Stored data

== Segment start ==

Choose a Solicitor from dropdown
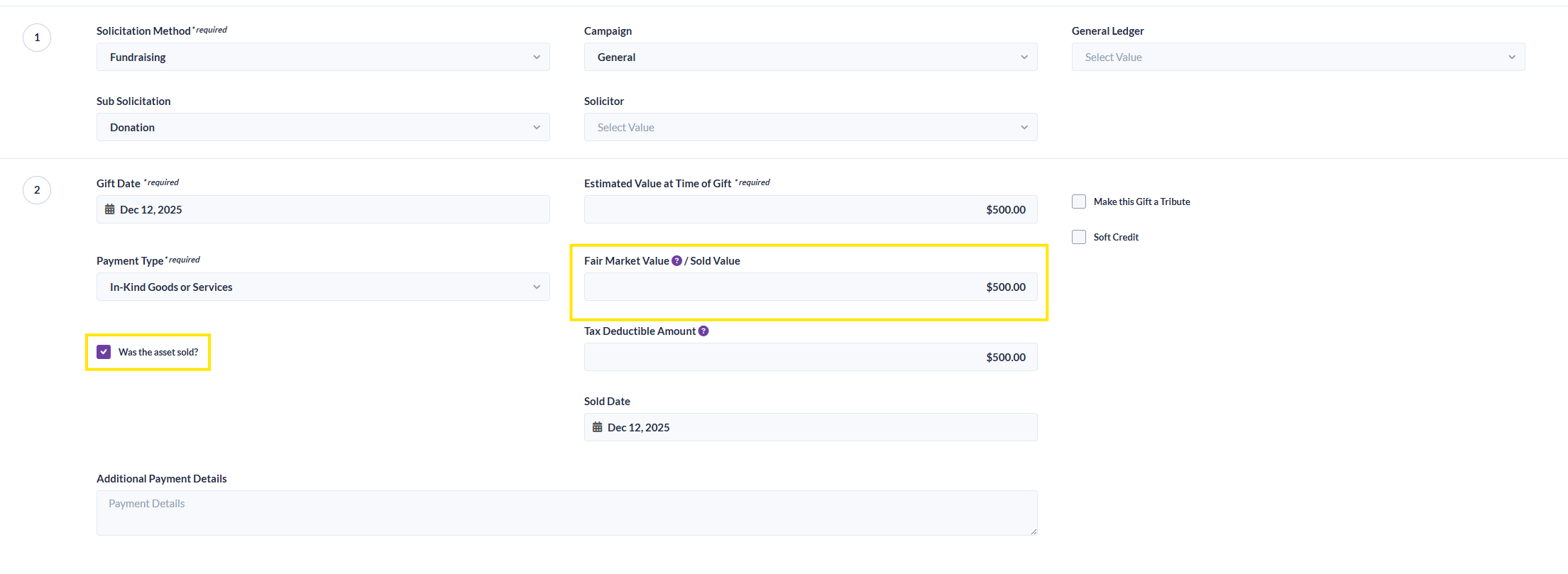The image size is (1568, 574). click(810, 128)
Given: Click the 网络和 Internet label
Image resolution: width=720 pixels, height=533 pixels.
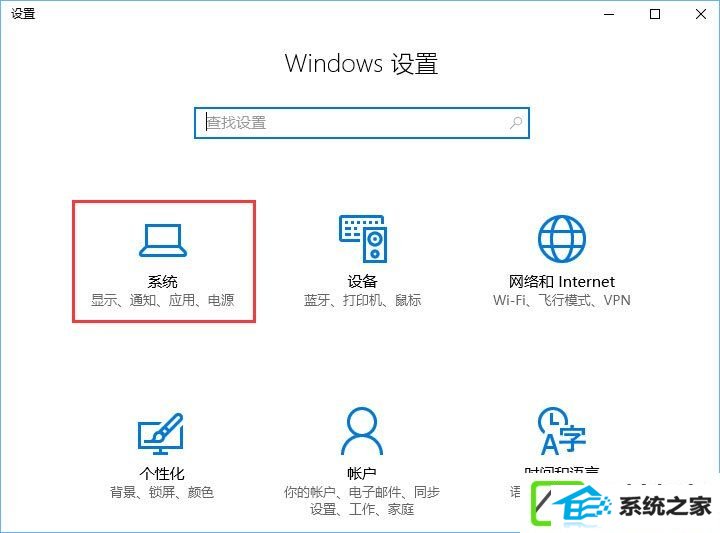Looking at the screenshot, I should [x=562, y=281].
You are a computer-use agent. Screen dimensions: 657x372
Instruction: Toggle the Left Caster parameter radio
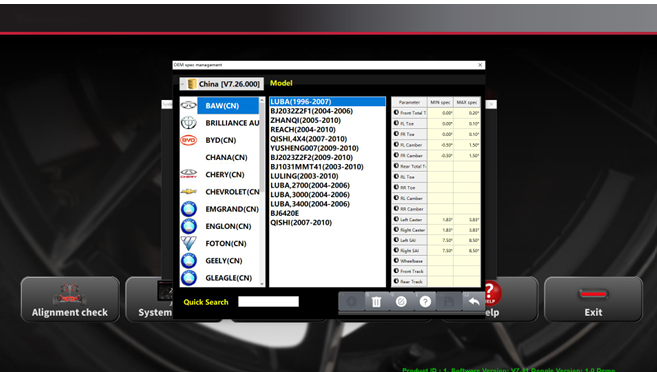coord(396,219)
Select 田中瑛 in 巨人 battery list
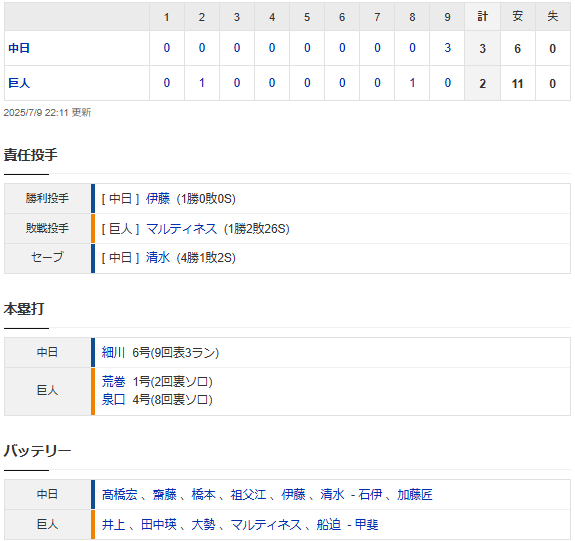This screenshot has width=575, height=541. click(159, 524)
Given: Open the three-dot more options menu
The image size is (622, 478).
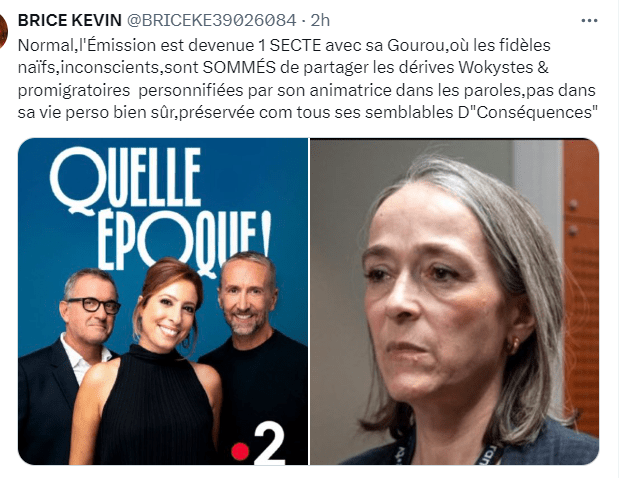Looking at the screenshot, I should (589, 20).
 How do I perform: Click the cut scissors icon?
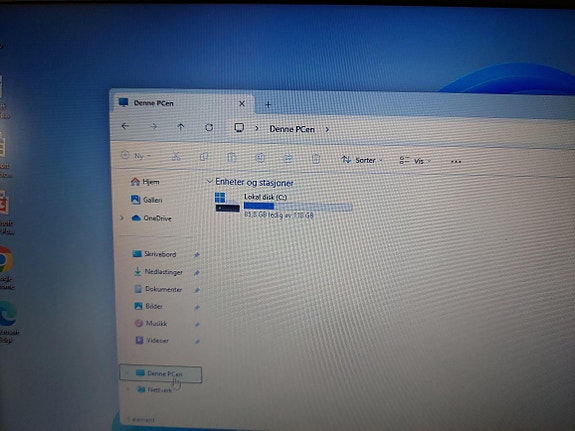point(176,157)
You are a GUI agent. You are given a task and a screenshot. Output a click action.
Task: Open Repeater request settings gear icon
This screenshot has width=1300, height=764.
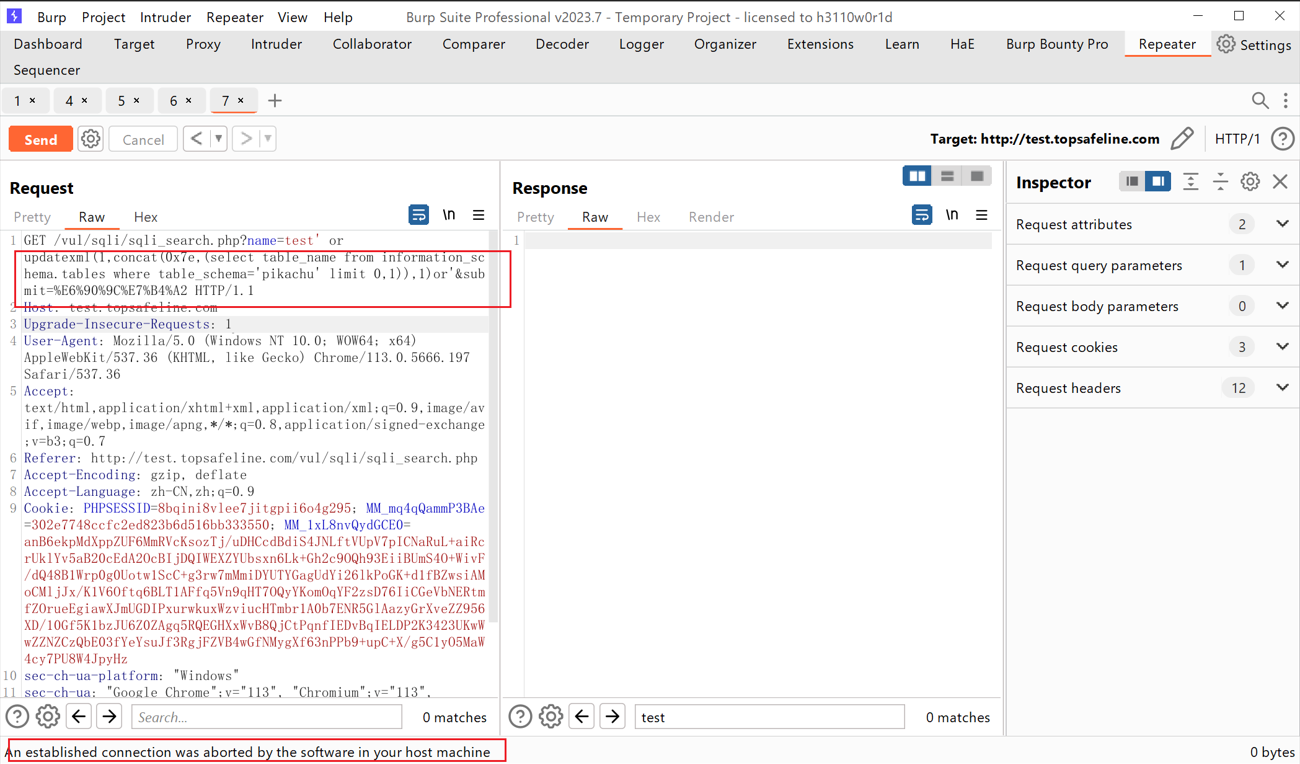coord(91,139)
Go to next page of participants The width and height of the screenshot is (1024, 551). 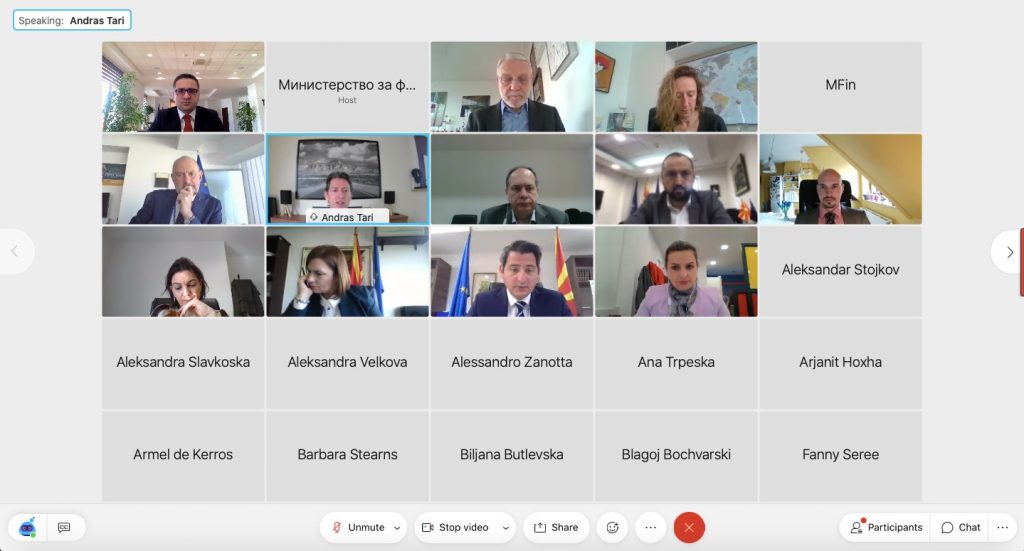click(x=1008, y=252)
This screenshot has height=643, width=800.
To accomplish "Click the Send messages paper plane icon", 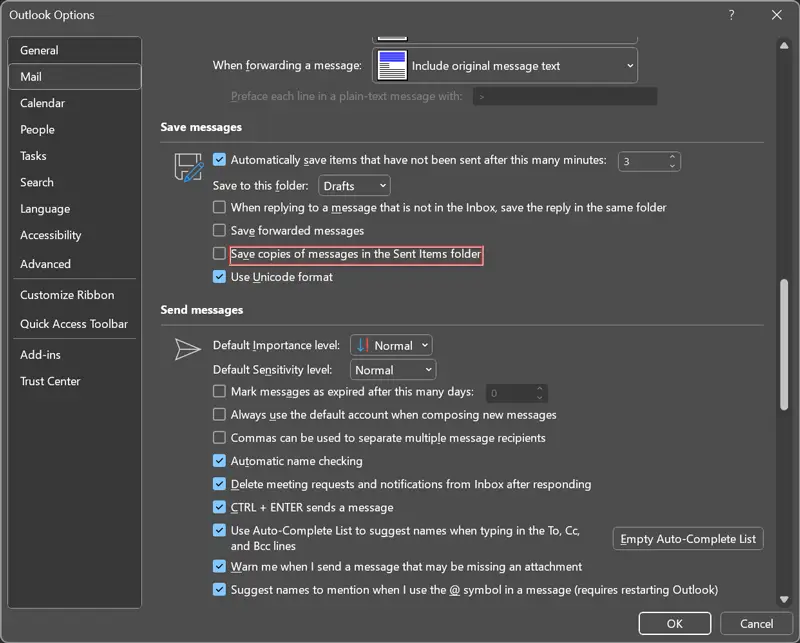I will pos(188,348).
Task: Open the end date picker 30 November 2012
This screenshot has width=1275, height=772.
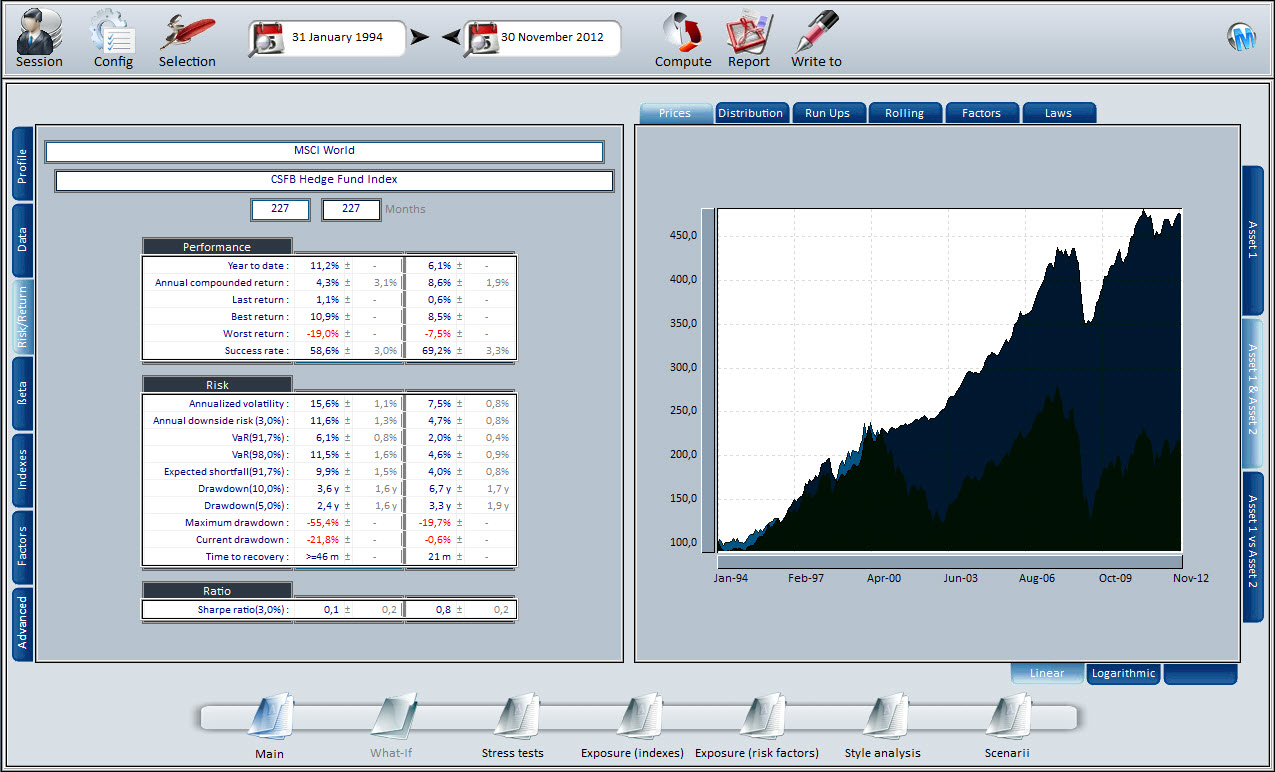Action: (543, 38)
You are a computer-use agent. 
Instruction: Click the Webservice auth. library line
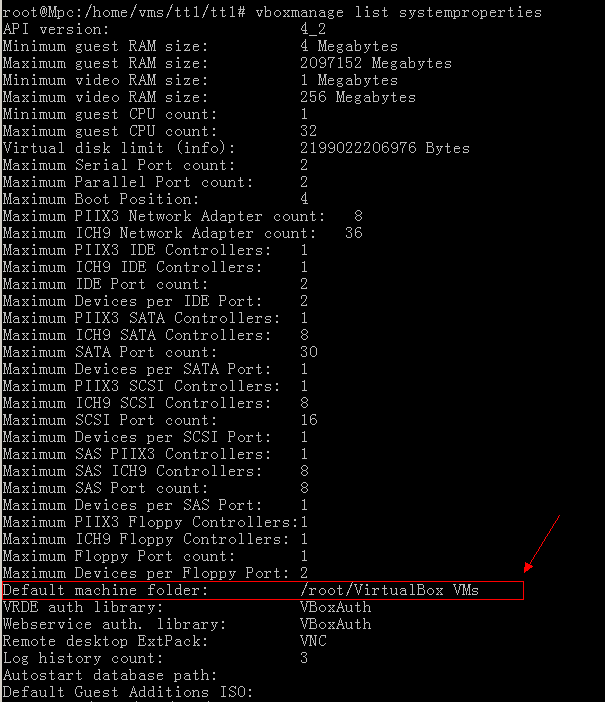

== Segment end ==

PROBLEM DETAILS:
Where in the entries above does the word "Open" appear? Copy each line that has it.

SOLUTION TO THE EXERCISE:
Given: Open the three-dot more options menu
Task: Open Repeater request settings gear icon
Task: Open the end date picker 30 November 2012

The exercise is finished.